I’d like to say that this was a clandestine effort with ropes, pulleys and elaborate contraptions we painstakingly built while the Mission Impossible theme song played in the background. In fact, it was really just a matter of having one of us distract prying eyes while the other deftly pocketed the pool balls. Full of mirth from alcohol and subterfuge, Evan and I left the party that night giggling like idiots with pockets full of Shmooniversal branded pool balls.
Unfortunately, we didn’t get them all so we resolved to return the next day right before the conference’s award ceremony when the suite would ideally be unoccupied. Really just your standard B&E job.
We arrived back at the suite the next afternoon to find it occupied by very serious looking dudes in suits and a tall, gangly blonde girl who kinda had the posture of a constipated velociraptor. If you guessed that the only people in the suite were Shmooniversal’s entire C-Suite and Taylor Swift, then your clairvoyance is admirable. Evan and I barged into the room on a mission to abscond with pool balls and you can imagine the looks of surprise on the faces of everyone in the room when it became painfully obvious that we’d just interrupted a very serious conversation with the biggest recording artist in the world.

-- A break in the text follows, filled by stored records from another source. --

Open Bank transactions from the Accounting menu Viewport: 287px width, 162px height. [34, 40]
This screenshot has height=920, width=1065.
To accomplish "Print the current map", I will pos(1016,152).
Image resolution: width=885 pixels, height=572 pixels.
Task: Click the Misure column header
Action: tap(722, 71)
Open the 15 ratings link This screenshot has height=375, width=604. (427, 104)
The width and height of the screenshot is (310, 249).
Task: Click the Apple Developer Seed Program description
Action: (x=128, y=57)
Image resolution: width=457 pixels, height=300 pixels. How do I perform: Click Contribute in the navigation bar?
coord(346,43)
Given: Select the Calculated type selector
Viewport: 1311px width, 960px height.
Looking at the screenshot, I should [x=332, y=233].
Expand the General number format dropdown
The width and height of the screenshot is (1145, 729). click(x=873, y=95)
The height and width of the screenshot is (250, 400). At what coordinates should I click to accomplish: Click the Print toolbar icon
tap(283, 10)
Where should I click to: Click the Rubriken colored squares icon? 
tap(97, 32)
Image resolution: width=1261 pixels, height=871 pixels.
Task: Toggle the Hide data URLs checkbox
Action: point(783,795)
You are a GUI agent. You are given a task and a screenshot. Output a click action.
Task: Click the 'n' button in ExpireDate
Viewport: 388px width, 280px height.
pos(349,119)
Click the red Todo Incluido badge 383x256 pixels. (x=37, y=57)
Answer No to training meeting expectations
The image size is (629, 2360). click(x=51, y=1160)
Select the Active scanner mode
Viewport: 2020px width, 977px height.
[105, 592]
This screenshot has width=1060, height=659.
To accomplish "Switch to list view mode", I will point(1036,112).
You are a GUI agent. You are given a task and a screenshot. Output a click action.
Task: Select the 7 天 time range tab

Here’s the thing though, while ostensibly this scenario had disaster written all over it, Evan and I looked at one another and telepathically relayed the same sentiment. “Their security sucks, that’s Taylor Swift, and if we were one of the guys in suits then all we’d be thinking about would be making sure that nobody makes a scene around our cash cow.” We tried to play it cool, threw up some cursory head nods to the other people in the room, stole another pool ball, and ran out of the room to continue the trend of grand theft pool ball while laughing like morons.
So yeah, we returned triumphantly to Gainesville and ceremoniously presented our prize to Sam. We’d fought and won a small battle and the pool balls were a perfect manifestation of how we’d do everything we could to go down swinging against seemingly insurmountable odds.
They only ended up costing us $17 billion.